Republicans flip their fiscal script as budget fight looms
washington — The head of a conservative Republican faction in the US Congress, who voted last month for a huge expansion of the national debt to pay for tax cuts, called himself a “fiscal conservative” on Sunday and urged budget restraint in 2018.
In keeping with a sharp pivot under way among Republicans, US Representative Mark Meadows, speaking on CBS’ “Face the Nation,” drew a hard line on federal spending, which lawmakers are bracing to do battle over in January.
When they return from the holidays on Wednesday, lawmakers will begin trying to pass a federal budget in a fight likely to be linked to other issues, such as immigration policy, even as the November congressional election campaigns approach in which Republicans will seek to keep control of Congress.
President Donald Trump and his Republicans want a big budget increase in military spending, while Democrats also want proportional increases for non-defence “discretionary” spending on programmes that support education, scientific research, infrastructure, public health and environmental protection.
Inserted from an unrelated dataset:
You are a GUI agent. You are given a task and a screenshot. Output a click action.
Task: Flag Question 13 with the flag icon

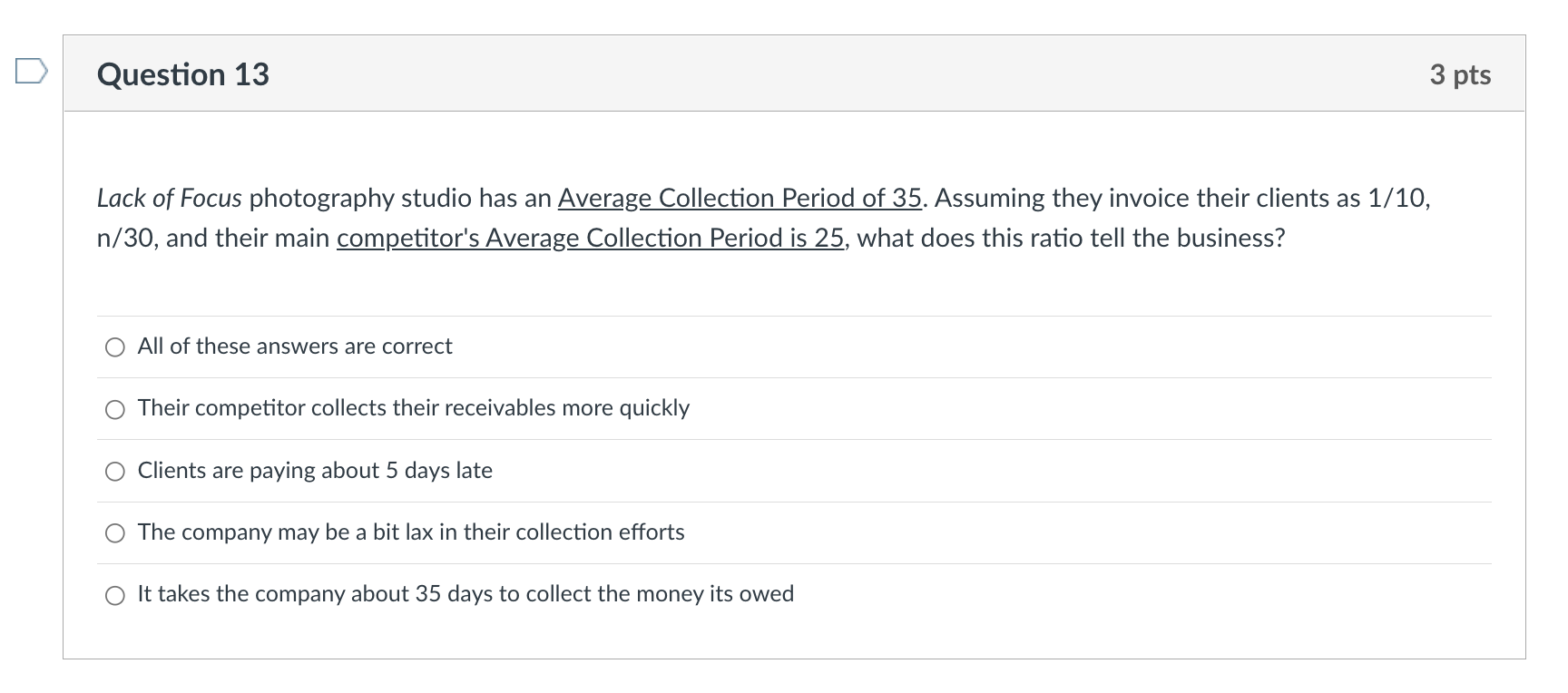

“The (Trump) administration has already been willing to say: ‘We’re going to increase non-defence discretionary spending... by about seven per cent,’” Meadows, chairman of the small but influential House Freedom Caucus, said on the programme.
“Now, Democrats are saying that’s not enough, we need to give the government a pay raise of 10 to 11 per cent. For a fiscal conservative, I don’t see where the rationale is . ... Eventually you run out of other people’s money,” he said.